** GIVEN REQUEST A **
Rewrite all of the rows below with "Bookmark" changed to "Save" and everything else left the same. Leave the pictures out of your answer.

** TEXT EXCERPT **
This summary about migrants finding their way in New York City was featured in Documented’s Early Arrival newsletter. You can subscribe to receive it in your inbox three times per week here.
When 11-year-old Kenyon Madera Vazquez left his home in Venezuela for the U.S., he had a vision of what his new life would look like. Reality hasn’t lived up to that expectation yet.
“I’d like for my mom to be able to work, she’d be able to buy me things, I could have my own room,” he told Documented’s Immigration and Enforcement Reporter via Report for America, Giulia McDonnell Nieto del Rio, in today’s story.
Kenyon tries to avoid remembering the jungle where he spent his 11th birthday: Kenyon and his mother, Yulimar Vazquez Rico, are living in a Bronx hotel shelter after making the journey north.
Kenyon recalled spending 10 to 12 hours walking each day, traveling with his mother across seven countries. At one point, the blisters on his feet became so painful that he couldn’t walk. There were moments of panic, like when the pair got lost off the path as it got dark.

** TASK INPUT **
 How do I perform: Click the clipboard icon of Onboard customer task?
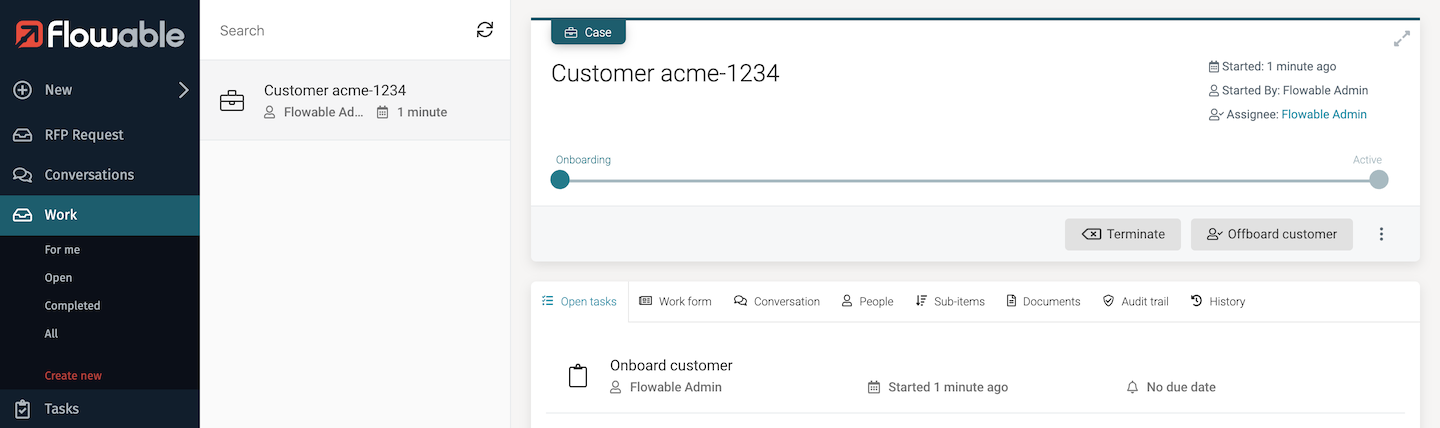(578, 376)
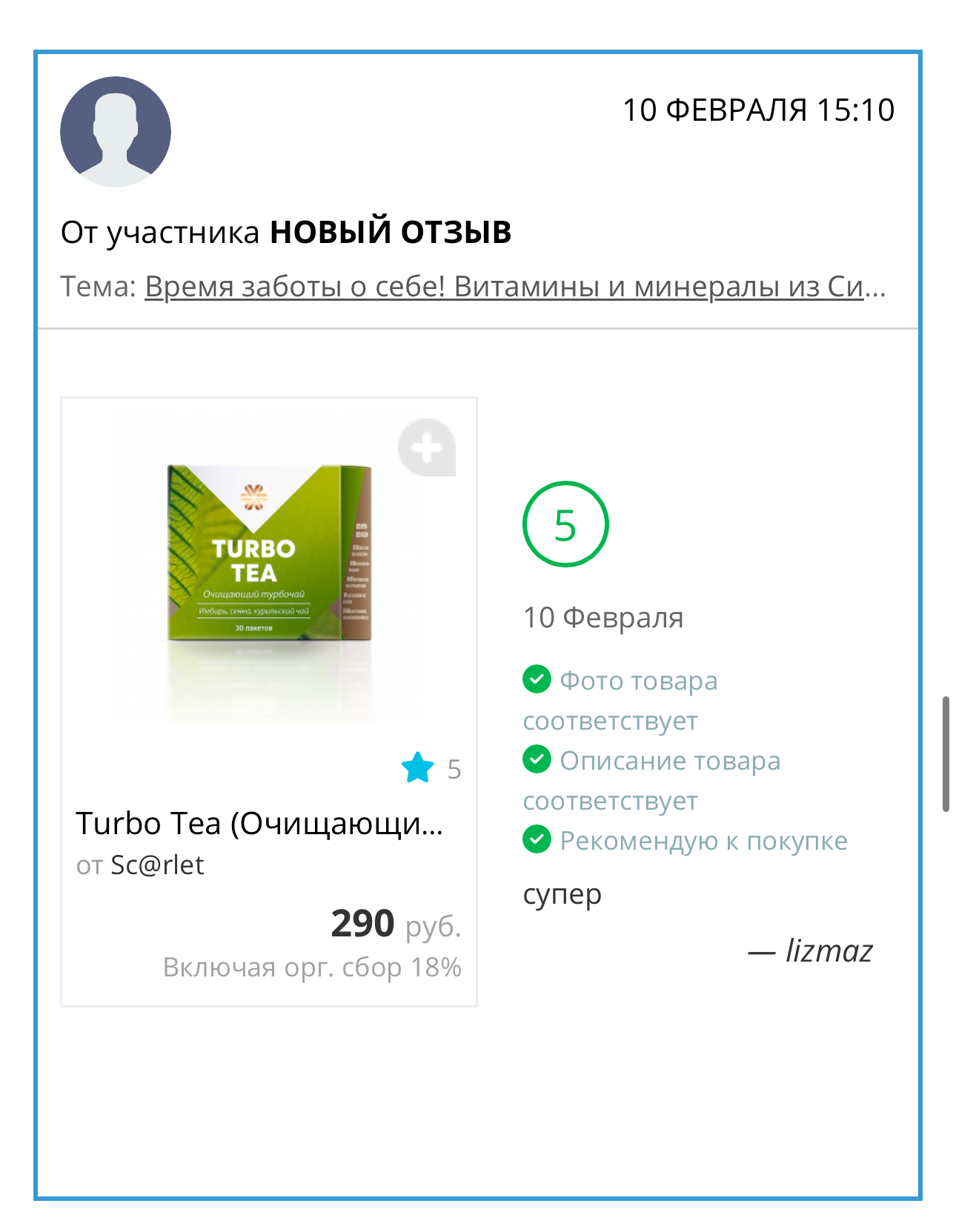Open reviewer lizmaz profile

pos(829,950)

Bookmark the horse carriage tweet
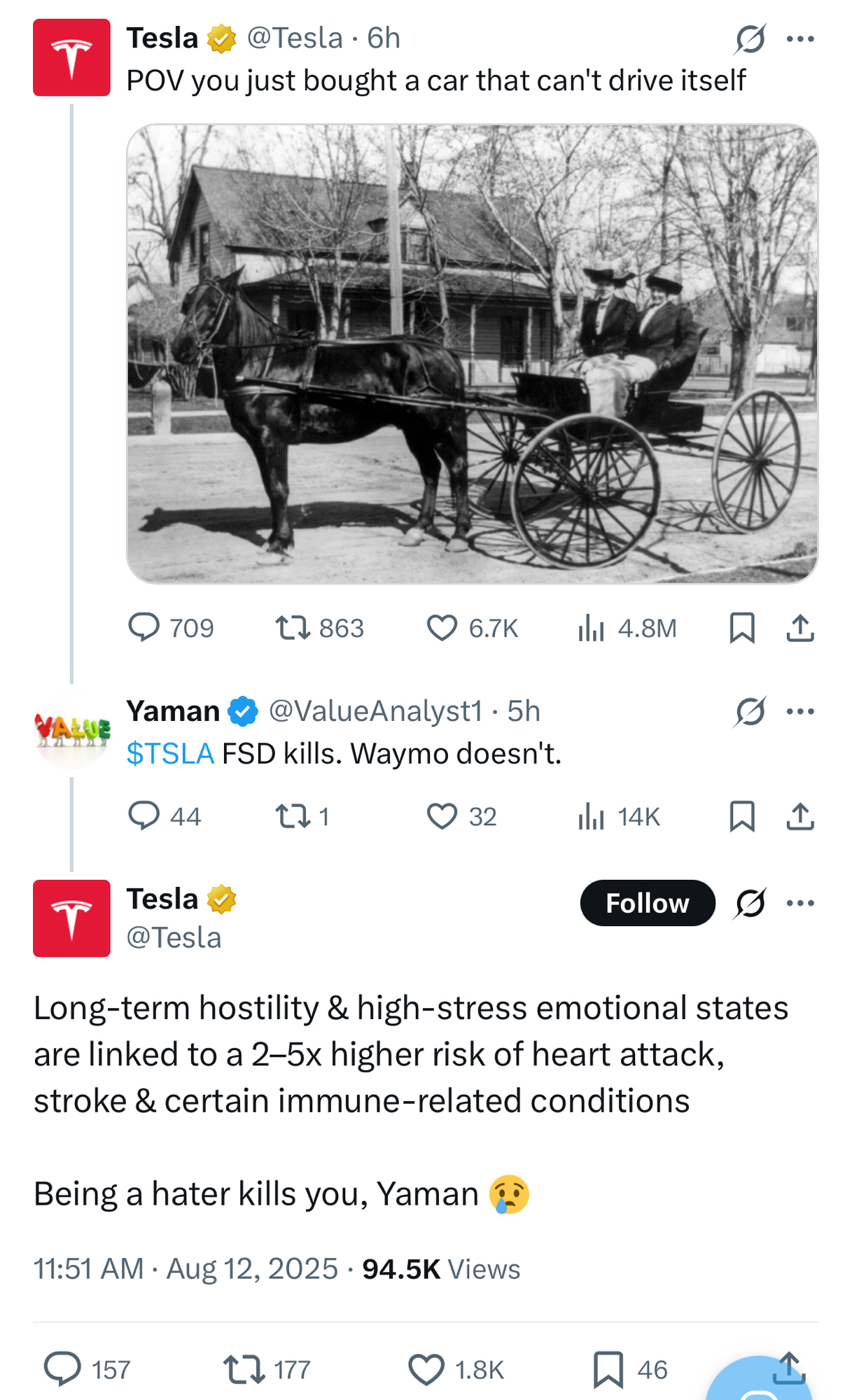pos(742,628)
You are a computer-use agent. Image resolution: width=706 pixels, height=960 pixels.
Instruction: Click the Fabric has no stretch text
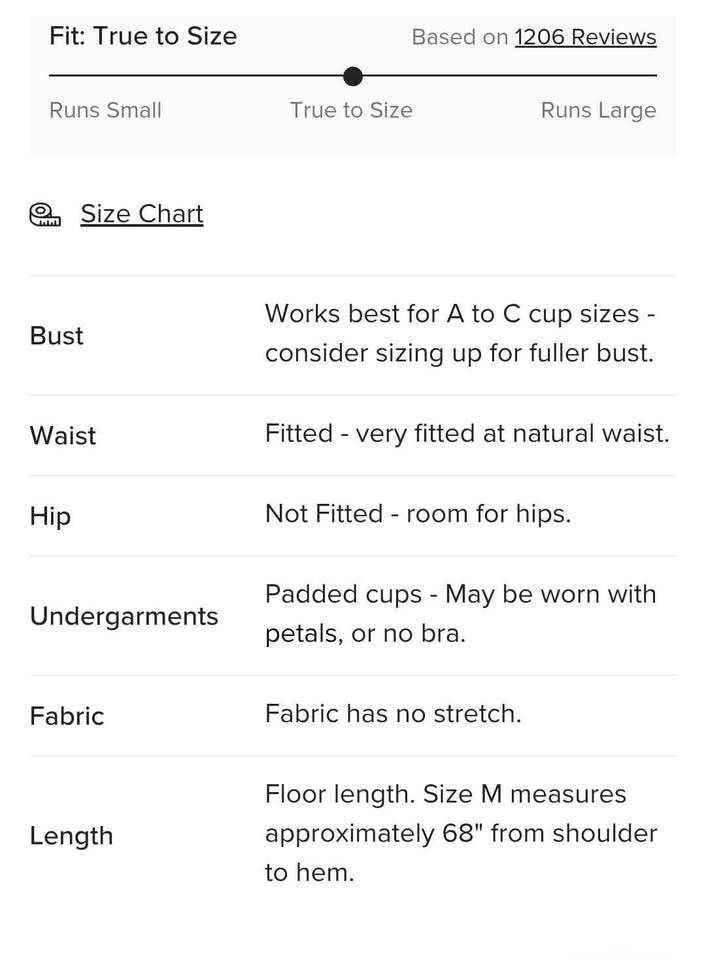(x=393, y=714)
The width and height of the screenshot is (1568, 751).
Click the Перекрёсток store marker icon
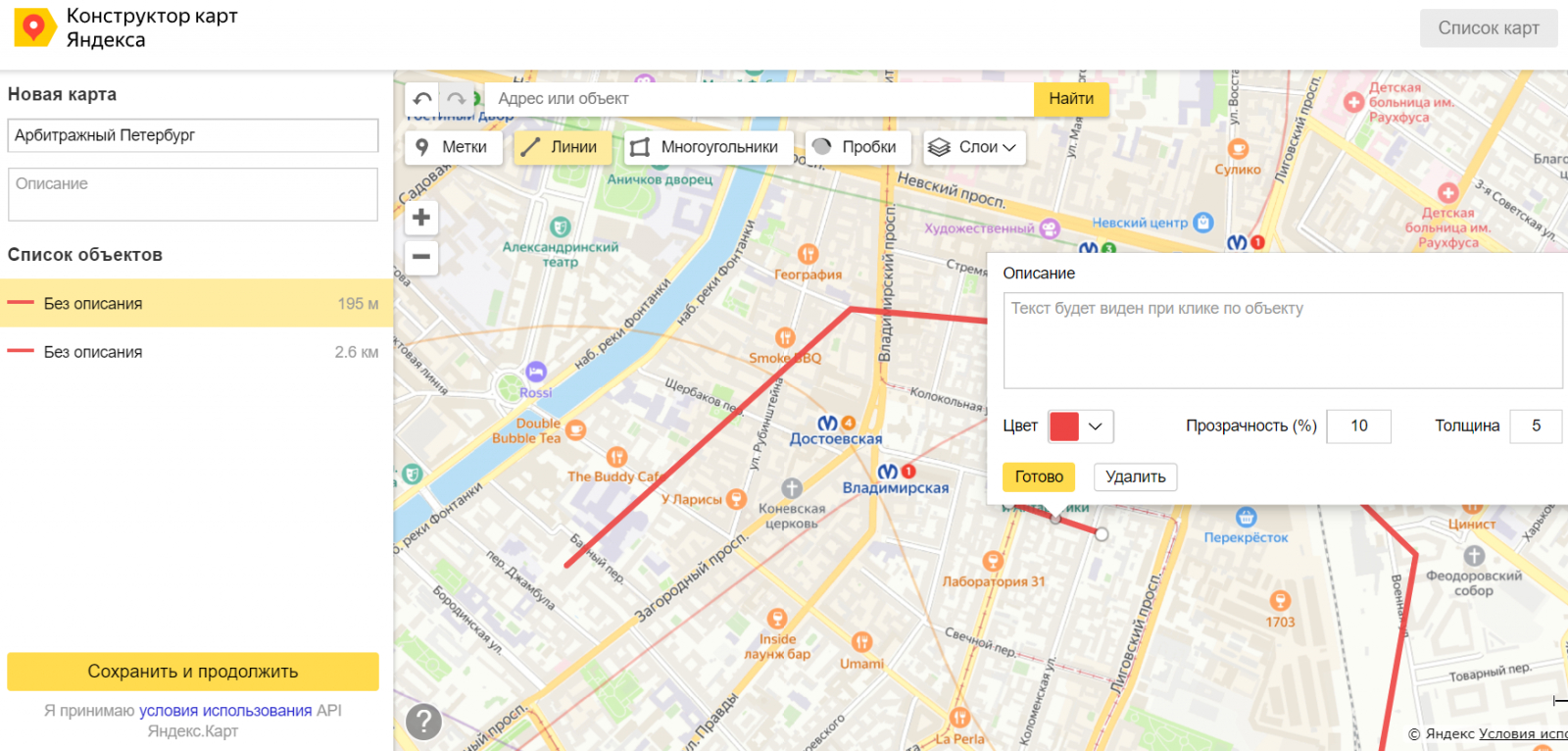point(1247,517)
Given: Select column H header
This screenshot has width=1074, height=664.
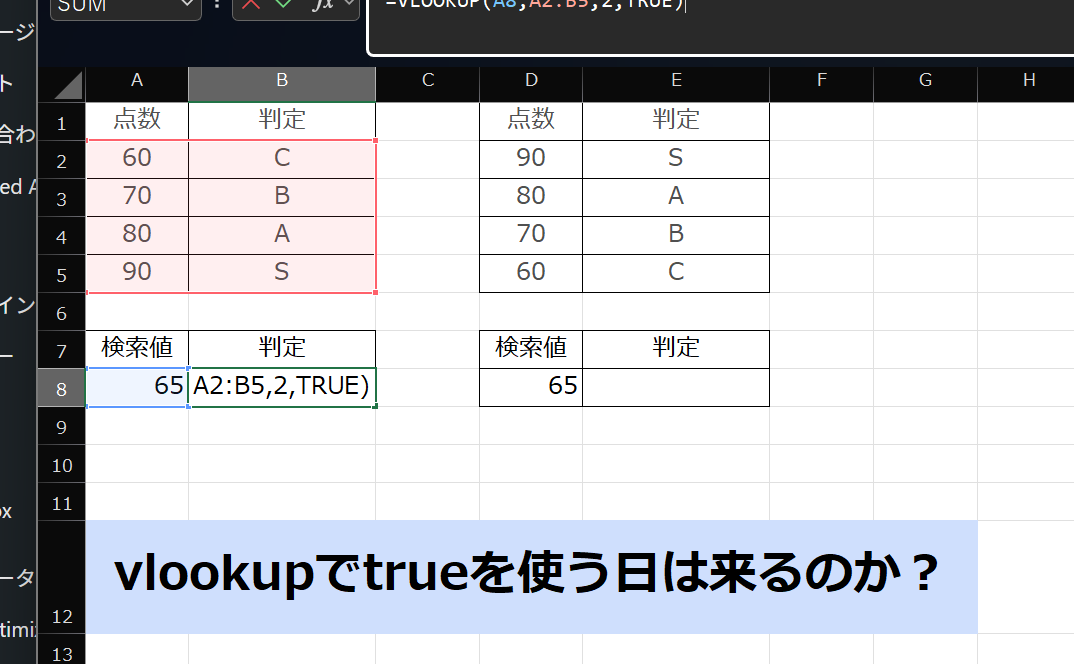Looking at the screenshot, I should (x=1029, y=83).
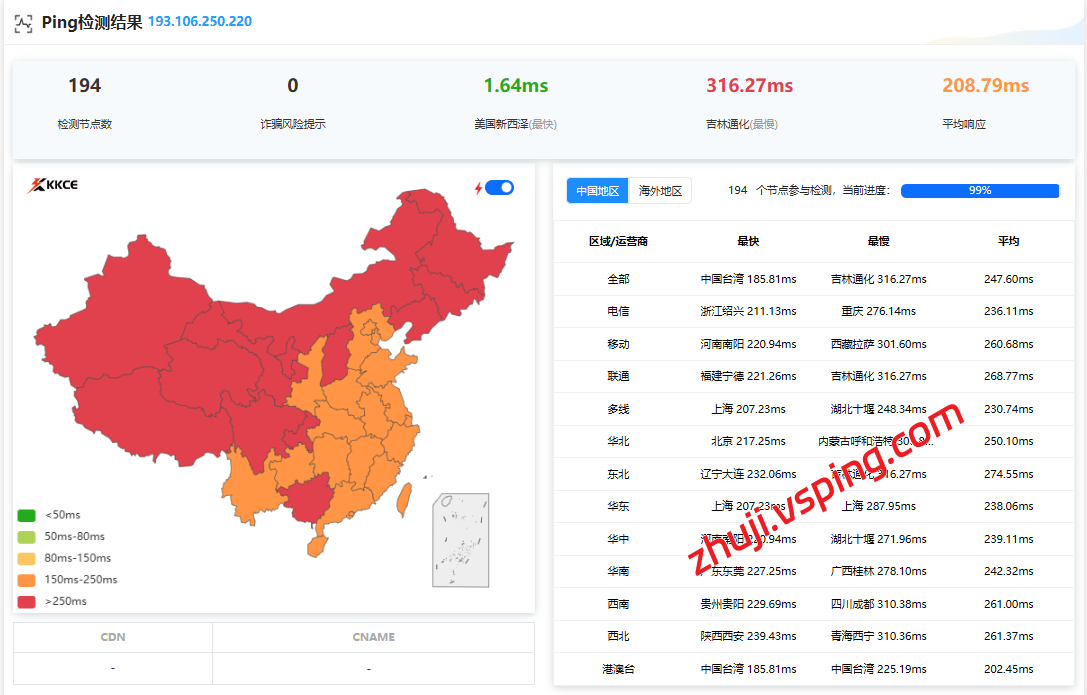Click the South China Sea inset map
The width and height of the screenshot is (1087, 695).
[x=460, y=540]
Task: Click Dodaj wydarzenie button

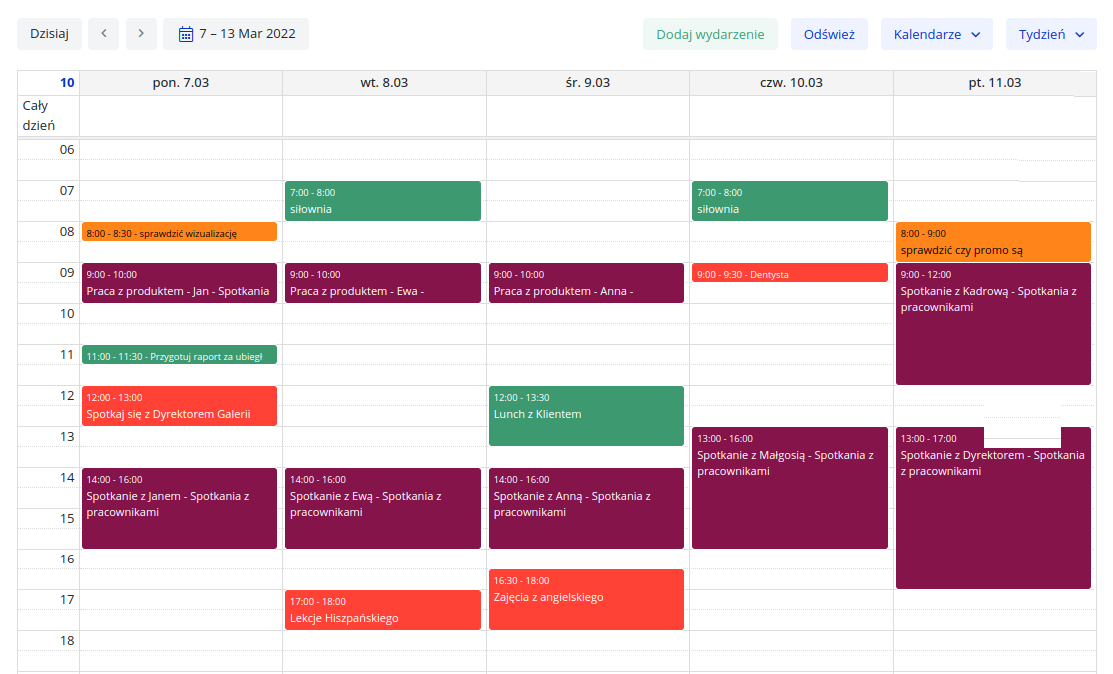Action: tap(710, 34)
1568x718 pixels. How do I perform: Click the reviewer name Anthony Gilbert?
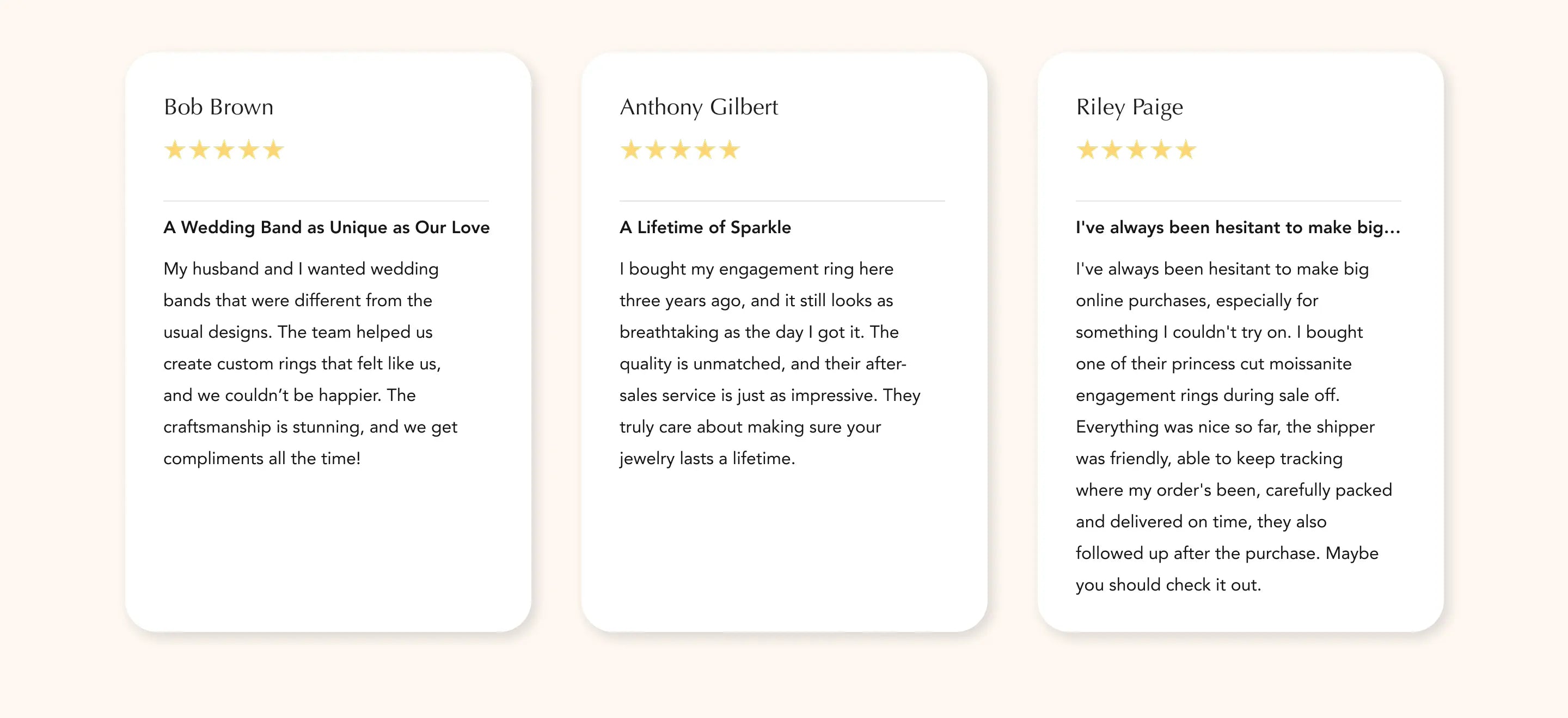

** GIVEN REQUEST B **
In the text about migrants in New York City, where are Kenyon and his mother living now?

** EXERCISE RESPONSE A **
 How do I perform: Click the clipboard icon of Onboard customer task?
(578, 376)
Open reviewer lizmaz profile

pos(829,950)

Save the horse carriage tweet
pos(742,628)
You are a computer-use agent. Image resolution: width=706 pixels, height=960 pixels.
Instruction: Click the Fabric has no stretch text
(x=393, y=714)
The width and height of the screenshot is (1568, 751).
Click the Перекрёсток store marker icon
point(1247,517)
Given: Select column H header
This screenshot has width=1074, height=664.
Looking at the screenshot, I should (x=1029, y=83).
Click the South China Sea inset map
The width and height of the screenshot is (1087, 695).
[x=460, y=540]
Task: Click Dodaj wydarzenie button

Action: tap(710, 34)
1568x718 pixels. How do I perform: Click the reviewer name Anthony Gilbert?

** EXERCISE RESPONSE B **
They are living in a Bronx hotel shelter.